Continuing to ride the train of success that AMD has had in 2004, AMD is announcing today the completion of design work on their first dual-core Opteron processor and the beginning of the tape-out process for that core. While the first dual core CPUs won't be available until the middle of next year at the earliest, AMD sees the beginning of the first dual core tapeout as a pretty monumental step in their microprocessor evolution.

AMD is not providing much information about the new dual core CPUs other than a low-resolution die shot and a roadmap; luckily we can derive a decent amount of information from the die shot, so let's get to it.

First, here's a shot of a current generation 130nm Opteron die:

You can see that the majority of the functional units are on the left of the die and the L2 cache and the 128-bit memory interface are both on the right of the die. Now let's take a look at the finalized design for the first 90nm dual core Opteron die:

As we mentioned earlier, the image is relatively low-res so you can't see much detail in it but you should be able to see two distinct cores. Although AMD isn't commenting on any of the details of the implementation, it appears as if the first dual core Opterons are basically two Opterons connected together on a single die - meaning each core has its own L2 cache. Here's a good idea of what you're probably seeing above:

The DDR memory interface appears to wrap around both L2 caches, meaning that it looks like both cores have their own 128-bit memory interface; whether or not both memory controllers will be enabled is another thing, but if this is true we have a number of implications to talk about.
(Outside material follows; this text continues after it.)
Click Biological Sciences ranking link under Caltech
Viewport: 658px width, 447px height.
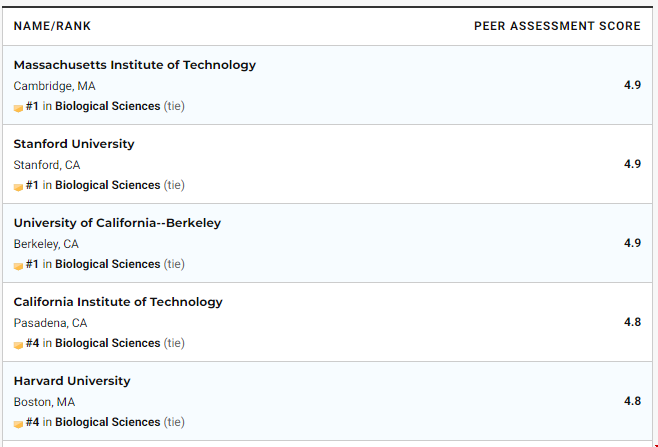(x=107, y=343)
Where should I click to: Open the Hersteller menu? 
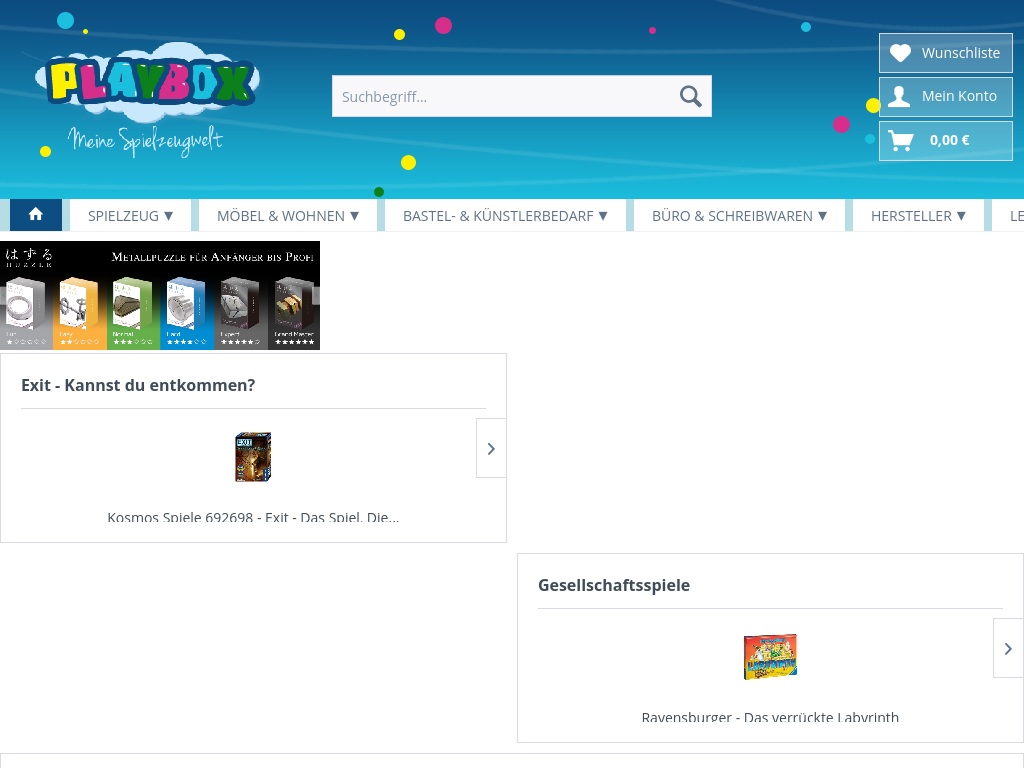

If dual core Opterons do indeed have two memory controllers, the pincount of dual core Opterons will go up significantly - it will also make them incompatible with current sockets. AMD is all about maintaining socket compatibility so it is quite possible that they could only leave half of the memory controllers enabled, in order to offer Socket-940 dual core Opterons. AMD isn't being very specific in terms of implementation details, but these are just some of the options.

AMD did mention that they will eventually start referring to Opteron server configurations according to the number of sockets, not CPUs, the platform is capable of supporting. For example, a 1 socket Opteron server could either be a 1-way or a 2-way configuration, depending on whether a single or dual core Opteron is used.



AMD's Dual Core Roadmap

AMD also provided us with an updated roadmap, now including the new Dual Core parts:


Click to Enlarge

You can see that Egypt, Italy and Denmark are all dual core versions of the 90nm Opteron 800, 200 and 100 series of processors. We'd assume that they will be just dual core versions of their single core 90nm counterparts, Athens, Troy and Venus (which if you will remember from our previous roadmaps are basically smaller 90nm versions of the current Opterons, with no major architectural changes). AMD will offer both full and low power versions of their Opterons in dual core configurations, just like they do today.

The dual core Opterons are expected to hit in the middle of 2005, then later in the 2nd half of 2005 we'll see the first dual core Athlon 64 FX. In 2006 we're expecting AMD to offer dual core versions of other CPUs in their AMD64 lineup as well

We'll update you with more information about AMD's dual core strategy as we receive it.